Detects 13 high-risk human papillomavirus (HPV) genotypes

A polymerase chain reaction-based (PCR) qualitative test for the detection of 13 high-risk HPV genotypes most commonly associated with cervical pre-cancer.

Features and Benefits

96-microwell plate format
Targets and amplifies HPV DNA from 13 high-risk genotypes
Reproducible results minimizes repeat testing and provides definitive answers
No indeterminate zones¹
Requires a sample size of only 250 microliters, enabling adequate HPV diagnosis after completion of liquid cytology screening
Concurrent isolation and amplification of the ß-globin gene assesses cellular adequacy and inhibition for each specimen
Validated on common liquid based cytology media: PreservCyt® Solution and SurePath® Preservative Fluid

Intended Use

This test is a qualitative in vitro test for the detection of Human Papilloma Virus in clinical specimens.
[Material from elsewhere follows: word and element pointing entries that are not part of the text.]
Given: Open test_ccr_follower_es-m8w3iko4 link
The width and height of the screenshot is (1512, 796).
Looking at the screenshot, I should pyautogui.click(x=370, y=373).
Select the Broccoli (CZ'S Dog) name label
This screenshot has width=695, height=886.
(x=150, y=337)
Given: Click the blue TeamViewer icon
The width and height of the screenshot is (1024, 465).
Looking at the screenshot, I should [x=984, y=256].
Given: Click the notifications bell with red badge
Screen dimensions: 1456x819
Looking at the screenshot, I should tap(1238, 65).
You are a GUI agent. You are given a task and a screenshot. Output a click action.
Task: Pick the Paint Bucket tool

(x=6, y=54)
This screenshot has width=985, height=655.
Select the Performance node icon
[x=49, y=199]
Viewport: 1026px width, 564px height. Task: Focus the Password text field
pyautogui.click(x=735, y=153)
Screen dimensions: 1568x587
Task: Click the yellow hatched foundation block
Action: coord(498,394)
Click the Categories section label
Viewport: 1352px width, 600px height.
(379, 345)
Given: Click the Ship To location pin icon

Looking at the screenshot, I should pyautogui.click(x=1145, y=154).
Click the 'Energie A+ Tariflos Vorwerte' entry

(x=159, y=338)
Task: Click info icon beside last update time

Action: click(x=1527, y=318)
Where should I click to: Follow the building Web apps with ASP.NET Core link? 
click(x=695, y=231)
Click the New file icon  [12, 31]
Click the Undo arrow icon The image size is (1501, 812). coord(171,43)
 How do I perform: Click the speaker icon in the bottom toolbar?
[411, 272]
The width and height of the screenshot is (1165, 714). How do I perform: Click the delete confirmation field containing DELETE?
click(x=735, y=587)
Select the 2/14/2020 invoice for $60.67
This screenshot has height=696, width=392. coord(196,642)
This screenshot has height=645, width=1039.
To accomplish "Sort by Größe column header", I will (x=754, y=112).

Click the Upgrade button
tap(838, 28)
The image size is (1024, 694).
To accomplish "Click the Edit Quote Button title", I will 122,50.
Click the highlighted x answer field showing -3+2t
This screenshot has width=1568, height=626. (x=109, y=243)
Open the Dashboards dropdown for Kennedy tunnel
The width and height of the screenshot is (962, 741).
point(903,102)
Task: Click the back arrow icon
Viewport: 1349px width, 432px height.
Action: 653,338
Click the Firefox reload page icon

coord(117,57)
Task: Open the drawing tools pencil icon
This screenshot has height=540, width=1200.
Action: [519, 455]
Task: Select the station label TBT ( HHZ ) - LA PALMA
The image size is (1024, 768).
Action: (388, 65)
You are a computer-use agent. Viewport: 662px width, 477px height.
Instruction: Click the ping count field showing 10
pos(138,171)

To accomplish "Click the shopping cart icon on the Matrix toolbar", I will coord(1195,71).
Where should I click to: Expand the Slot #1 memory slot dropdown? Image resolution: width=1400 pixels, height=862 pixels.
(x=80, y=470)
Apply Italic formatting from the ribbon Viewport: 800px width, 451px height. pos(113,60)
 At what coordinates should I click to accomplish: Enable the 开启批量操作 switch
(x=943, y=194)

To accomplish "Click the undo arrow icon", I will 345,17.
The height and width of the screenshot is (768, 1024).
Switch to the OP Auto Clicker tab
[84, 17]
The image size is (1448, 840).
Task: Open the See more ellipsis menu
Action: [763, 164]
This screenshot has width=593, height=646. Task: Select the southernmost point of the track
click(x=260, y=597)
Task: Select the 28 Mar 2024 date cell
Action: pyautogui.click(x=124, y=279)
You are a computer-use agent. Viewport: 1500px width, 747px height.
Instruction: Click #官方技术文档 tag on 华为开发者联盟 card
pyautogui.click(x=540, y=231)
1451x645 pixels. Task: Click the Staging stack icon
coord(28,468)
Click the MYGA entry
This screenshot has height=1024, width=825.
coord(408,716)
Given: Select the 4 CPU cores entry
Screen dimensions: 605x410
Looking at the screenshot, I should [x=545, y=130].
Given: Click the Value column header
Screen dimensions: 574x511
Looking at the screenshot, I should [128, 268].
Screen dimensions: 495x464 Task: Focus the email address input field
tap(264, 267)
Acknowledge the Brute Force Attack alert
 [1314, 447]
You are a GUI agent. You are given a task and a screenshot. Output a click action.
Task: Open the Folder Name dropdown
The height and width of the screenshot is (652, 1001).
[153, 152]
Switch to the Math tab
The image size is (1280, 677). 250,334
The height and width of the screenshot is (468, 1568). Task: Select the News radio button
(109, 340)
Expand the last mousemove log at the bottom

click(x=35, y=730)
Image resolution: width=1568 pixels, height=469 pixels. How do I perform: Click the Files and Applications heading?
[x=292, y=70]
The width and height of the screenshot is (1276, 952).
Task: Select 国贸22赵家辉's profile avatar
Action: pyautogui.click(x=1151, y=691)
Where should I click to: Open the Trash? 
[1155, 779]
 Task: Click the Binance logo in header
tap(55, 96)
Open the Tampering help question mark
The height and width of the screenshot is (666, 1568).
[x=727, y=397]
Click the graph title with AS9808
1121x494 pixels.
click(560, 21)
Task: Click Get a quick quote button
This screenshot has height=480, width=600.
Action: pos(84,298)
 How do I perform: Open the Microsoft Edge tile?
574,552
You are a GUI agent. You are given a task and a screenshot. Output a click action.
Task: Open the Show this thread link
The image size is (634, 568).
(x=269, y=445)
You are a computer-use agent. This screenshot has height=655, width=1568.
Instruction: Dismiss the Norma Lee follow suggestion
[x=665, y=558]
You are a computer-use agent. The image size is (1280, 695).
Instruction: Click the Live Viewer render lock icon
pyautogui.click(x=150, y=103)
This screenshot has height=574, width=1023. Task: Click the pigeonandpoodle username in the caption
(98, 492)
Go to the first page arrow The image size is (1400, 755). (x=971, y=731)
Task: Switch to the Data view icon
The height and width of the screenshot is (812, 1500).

The test utilizes amplification of target DNA by the Polymerase Chain Reaction (PCR) and nucleic acid hybridization for the detection of high risk (HR) HPV DNA Genotypes 16, 18, 31, 33, 35, 39, 45, 51, 52, 56, 58, 59 and 68 in cervical cells collected in liquid media.

Not available in the United States

1. Pg 14, The AMPLICOR Human Papilloma Virus (HPV) test, Package Insert, Roche Molecular Diagnostics, Sept 2008.

More Information

For regulatory reasons we are not able to provide further details on our products on this website, but more information may be available from our regional sales representatives.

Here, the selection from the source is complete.